Do you mean that $M$ is linear as a function of its argument in $\mathbb{R}^2$? If yes, then its role in computing the derivative of $M \circ f : \mathbb{R} \to \mathbb{R}^2$ is trivial and you may want to forget about it for the purpose of the question.

 

[lriuui0x0]

Do you mean that $M$ is linear as a function of its argument in $\mathbb{R}^2$? If yes, then its role in computing the derivative of $M \circ f : \mathbb{R} \to \mathbb{R}^2$ is trivial and you may want to forget about it for the purpose of the question.

I'd like to know for both $M$ is linear or not. When $M$ is linear, it's basically a matrix. Why being linear makes the question trivial?

 

[S.G. Janssens]

I'd like to know for both $M$ is linear or not. Why being linear makes the question trivial?

Because then the answer is
$$
(M \circ f)^{(r)}(x) = M(f^{(r)}(x)) \qquad \forall\,r\in \mathbb{Z}_+,\,\forall\,x\in \mathbb{R},
$$
where the superscript indicates the $r$th derivative with respect to the scalar variable $x$. I would also interpret $M$ as a matrix and write the RHS as $M f^{(r)}(x)$. ($M$ just transforms the $r$th derivative of the curve in $\mathbb{R}^2$ parameterized by $f$.)

 

[lriuui0x0]

Because then the answer is
$$
(M \circ f)^{(r)}(x) = M(f^{(r)}(x)) \qquad \forall\,r\in \mathbb{Z}_+,\,\forall\,x\in \mathbb{R},
$$
where the superscript indicates the $r$th derivative with respect to the scalar variable $x$. I would also interpret $M$ as a matrix and write the RHS as $M f^{(r)}(x)$. ($M$ just transforms the $r$th derivative of the curve in $\mathbb{R}^2$ parameterized by $f$.)

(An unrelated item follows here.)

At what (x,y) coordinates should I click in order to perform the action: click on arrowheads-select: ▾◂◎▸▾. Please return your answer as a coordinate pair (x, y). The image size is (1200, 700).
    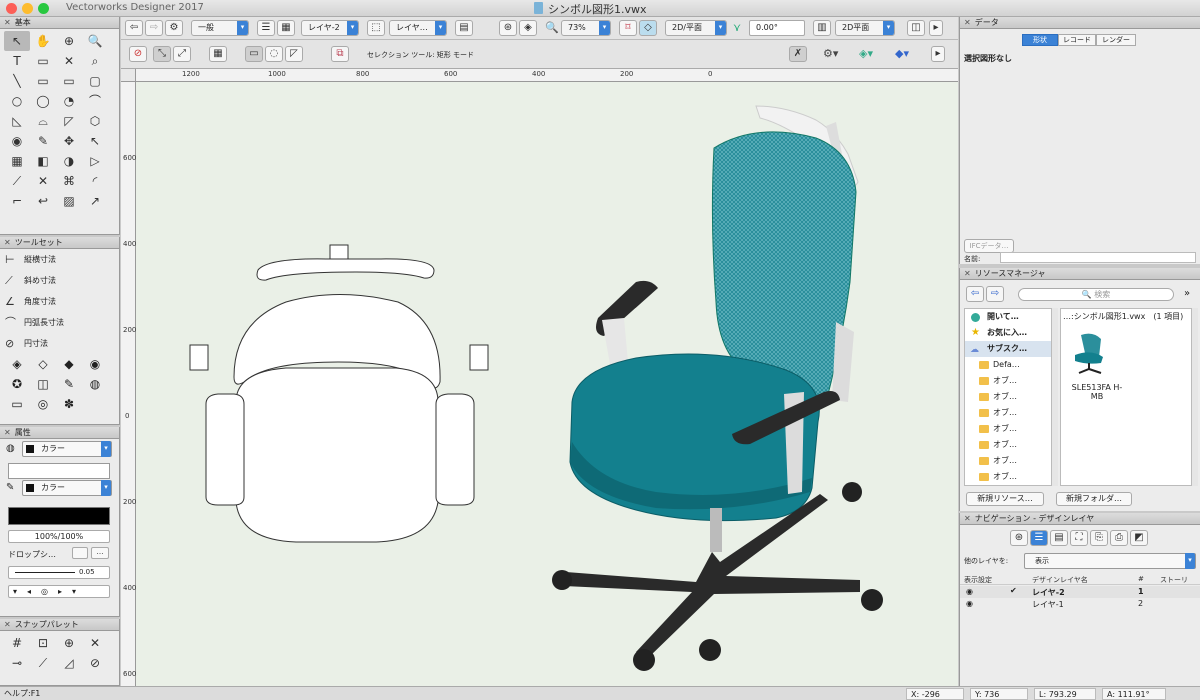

Oh is this just the analogy of $(sf)'$ where $s$ is a scalar. Here we just replace the scalar multiplication with a matrix multiplication but it still behaves like a scalar.

 

[S.G. Janssens]

Oh is this just the analogy of $(sf)'$ where $s$ is a scalar. Here we just replace the scalar multiplication with a matrix multiplication but it still behaves like a scalar.

Exactly.